- SOURCE PASSAGE

7. Run Evaluation and Validate Against Ground Truth¶
Now let's evaluate a larger sample and compare the judge's predictions against human annotations. This tells us how well our judge aligns with human judgment.
sample_config = RunConfig(
parallelism=1,
limit_samples=5,
)
def wait_for_job(label: str, job):
"""Wait for a remote evaluator job and download its result."""
try:
status = job.get_job_status()
print(f"{label} initial status: {status.status}")
job.wait_until_done()
result = job.get_result()
except Exception:
try:
print(f"{label} failure status: {job.get_job_status()}")
except Exception as status_error:
print(f"{label} status retrieval failed: {status_error!r}")
raise
print(f"{label} job finished successfully!")
print(result.aggregate_scores.scores)
return result
job_v1 = evaluator.submit(
metric=metric_v1_remote,
dataset=dataset_ref,
config=sample_config,
)
print(f"Job submitted: {job_v1.name}")
Monitor the job and download the result when it completes:
Extract Scores¶
Row-level results contain the original dataset item, captured requests, and extracted metric scores:
import numpy as np
def extract_dimension_scores(result, dimension: str):
"""Return judge scores, human scores, and failure count for one dimension."""
judge_scores = []
human_scores = []
failed_rows = 0
for row in result.row_scores:
judge_score = score_value(row, dimension)
human_score = row.item.get(dimension)
if judge_score is None or human_score is None:
failed_rows += 1
continue
judge_scores.append(judge_score)
human_scores.append(float(human_score))
print(f"Total skipped rows: {failed_rows}")
return np.array(judge_scores), np.array(human_scores)
judge_scores, human_scores = extract_dimension_scores(result_v1, "helpfulness")
print(f"Evaluated: {len(judge_scores)} samples")

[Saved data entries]
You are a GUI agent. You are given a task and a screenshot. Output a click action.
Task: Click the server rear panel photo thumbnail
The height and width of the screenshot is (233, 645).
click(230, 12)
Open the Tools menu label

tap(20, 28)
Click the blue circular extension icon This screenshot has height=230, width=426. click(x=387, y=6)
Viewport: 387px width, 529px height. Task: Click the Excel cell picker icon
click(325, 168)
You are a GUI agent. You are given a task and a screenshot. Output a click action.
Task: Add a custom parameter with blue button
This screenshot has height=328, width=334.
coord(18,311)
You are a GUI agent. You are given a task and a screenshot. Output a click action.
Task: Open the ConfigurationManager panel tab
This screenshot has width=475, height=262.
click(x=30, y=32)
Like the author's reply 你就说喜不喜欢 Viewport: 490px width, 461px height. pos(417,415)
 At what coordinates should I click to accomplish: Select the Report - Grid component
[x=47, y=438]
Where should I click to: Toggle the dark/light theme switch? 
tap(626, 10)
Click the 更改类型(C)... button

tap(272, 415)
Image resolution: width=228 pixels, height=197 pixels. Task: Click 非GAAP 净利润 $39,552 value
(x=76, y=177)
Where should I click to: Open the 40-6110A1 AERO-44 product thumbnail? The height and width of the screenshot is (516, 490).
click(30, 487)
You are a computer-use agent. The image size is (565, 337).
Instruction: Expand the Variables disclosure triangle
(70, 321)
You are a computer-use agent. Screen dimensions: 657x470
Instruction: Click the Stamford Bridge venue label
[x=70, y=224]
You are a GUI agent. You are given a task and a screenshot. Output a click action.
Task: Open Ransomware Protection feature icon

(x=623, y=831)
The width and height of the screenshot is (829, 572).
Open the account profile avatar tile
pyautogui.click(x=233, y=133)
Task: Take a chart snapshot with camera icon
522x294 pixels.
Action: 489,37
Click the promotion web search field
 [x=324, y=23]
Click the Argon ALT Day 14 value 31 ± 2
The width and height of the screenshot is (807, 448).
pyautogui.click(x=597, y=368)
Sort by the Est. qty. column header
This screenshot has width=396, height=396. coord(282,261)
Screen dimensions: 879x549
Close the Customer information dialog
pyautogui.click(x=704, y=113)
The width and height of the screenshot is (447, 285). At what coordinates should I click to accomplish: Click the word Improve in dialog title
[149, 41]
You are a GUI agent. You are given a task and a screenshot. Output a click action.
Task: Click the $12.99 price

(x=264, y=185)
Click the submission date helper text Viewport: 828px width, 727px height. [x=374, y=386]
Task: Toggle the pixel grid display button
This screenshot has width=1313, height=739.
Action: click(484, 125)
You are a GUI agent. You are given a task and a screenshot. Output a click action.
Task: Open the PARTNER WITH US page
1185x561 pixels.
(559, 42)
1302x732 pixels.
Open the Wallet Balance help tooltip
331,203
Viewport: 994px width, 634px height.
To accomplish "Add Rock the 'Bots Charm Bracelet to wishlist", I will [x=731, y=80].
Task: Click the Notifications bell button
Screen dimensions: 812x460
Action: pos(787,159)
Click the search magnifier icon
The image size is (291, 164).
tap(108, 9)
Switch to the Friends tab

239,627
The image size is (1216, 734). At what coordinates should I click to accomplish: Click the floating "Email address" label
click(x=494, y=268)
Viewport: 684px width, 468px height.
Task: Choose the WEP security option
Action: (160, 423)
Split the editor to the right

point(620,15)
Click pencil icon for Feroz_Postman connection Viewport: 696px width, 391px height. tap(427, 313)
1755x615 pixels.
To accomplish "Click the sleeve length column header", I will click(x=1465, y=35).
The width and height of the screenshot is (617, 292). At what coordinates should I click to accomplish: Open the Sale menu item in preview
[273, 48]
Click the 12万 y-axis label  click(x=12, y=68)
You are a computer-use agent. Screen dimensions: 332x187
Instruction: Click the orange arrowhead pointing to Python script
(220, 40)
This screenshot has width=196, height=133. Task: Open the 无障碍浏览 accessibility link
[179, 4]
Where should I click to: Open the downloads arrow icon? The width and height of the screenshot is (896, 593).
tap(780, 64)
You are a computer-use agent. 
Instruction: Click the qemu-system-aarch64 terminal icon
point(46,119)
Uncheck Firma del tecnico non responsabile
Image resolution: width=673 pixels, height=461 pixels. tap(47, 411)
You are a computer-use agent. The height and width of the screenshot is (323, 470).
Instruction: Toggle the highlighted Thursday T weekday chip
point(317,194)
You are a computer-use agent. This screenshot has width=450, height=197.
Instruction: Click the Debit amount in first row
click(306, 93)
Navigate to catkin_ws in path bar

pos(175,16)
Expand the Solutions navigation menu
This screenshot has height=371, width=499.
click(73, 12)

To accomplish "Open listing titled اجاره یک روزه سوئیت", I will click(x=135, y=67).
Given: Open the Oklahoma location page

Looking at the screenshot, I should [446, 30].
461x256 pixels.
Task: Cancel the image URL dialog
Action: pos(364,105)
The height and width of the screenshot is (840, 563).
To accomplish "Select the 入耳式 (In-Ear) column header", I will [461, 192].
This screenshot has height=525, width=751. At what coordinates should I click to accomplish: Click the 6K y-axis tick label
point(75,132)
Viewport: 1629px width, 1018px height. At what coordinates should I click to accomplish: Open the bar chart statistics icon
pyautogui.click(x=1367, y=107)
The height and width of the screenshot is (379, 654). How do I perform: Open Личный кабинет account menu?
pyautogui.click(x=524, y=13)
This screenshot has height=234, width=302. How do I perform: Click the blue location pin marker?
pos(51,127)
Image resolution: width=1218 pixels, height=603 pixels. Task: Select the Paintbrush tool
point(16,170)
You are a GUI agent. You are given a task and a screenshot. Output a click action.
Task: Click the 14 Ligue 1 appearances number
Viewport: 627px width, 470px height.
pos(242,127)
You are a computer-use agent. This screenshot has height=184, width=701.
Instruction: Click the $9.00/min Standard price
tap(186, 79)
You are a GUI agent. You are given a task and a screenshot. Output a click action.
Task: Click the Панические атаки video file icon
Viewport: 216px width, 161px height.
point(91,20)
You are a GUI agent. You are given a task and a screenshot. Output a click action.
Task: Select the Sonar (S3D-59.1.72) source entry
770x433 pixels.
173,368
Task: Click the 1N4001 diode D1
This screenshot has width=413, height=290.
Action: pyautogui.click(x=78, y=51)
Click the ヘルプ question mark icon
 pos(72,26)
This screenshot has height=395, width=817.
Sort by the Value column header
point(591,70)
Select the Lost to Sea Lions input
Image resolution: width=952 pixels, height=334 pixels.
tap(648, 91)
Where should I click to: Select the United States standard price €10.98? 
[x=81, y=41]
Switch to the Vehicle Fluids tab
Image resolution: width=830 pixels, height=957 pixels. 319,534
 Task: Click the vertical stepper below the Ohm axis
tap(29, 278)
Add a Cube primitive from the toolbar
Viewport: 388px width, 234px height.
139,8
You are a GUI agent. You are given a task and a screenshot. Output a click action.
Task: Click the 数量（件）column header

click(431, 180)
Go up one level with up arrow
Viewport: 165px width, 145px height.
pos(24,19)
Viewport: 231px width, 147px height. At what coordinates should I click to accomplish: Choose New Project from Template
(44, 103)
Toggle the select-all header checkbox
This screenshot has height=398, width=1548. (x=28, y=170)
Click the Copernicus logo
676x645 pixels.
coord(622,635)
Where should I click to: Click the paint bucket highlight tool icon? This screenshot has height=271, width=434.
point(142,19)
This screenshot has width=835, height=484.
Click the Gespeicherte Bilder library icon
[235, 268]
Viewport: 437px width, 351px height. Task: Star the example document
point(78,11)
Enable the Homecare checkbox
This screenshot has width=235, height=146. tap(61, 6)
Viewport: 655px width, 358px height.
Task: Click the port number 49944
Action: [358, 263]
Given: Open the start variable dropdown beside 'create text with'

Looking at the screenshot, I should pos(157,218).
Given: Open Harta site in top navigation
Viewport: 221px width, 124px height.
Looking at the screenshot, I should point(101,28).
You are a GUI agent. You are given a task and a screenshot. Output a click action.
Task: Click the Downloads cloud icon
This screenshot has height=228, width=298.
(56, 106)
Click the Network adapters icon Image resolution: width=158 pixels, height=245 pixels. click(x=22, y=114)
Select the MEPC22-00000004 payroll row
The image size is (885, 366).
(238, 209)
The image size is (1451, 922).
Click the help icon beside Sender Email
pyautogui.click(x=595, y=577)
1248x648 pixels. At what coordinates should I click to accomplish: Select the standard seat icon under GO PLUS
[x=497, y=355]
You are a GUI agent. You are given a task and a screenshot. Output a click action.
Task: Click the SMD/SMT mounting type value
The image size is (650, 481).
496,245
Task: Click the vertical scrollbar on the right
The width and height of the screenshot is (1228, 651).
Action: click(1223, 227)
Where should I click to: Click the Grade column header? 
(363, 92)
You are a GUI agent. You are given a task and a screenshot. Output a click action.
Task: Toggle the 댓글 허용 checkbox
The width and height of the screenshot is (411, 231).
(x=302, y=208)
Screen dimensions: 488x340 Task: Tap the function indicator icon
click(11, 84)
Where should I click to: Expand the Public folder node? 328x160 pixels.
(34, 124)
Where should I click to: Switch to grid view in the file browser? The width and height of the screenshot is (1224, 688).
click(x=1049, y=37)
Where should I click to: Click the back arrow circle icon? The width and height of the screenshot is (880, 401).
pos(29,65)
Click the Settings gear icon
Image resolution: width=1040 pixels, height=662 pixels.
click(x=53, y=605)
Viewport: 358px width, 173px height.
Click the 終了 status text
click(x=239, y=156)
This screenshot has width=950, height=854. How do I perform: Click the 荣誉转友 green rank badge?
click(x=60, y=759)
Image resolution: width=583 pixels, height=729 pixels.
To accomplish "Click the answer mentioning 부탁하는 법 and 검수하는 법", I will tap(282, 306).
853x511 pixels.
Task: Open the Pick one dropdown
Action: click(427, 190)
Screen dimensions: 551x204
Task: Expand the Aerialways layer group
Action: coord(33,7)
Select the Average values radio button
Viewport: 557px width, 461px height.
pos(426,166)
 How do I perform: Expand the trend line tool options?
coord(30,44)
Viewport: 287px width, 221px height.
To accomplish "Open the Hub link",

- BRIEF
According to the source passage, what does comparing the judge's predictions against human annotations reveal? The saved data entries are separate material, distinct from the source passage.

- TASK ANSWER
It shows how well the judge aligns with human judgment.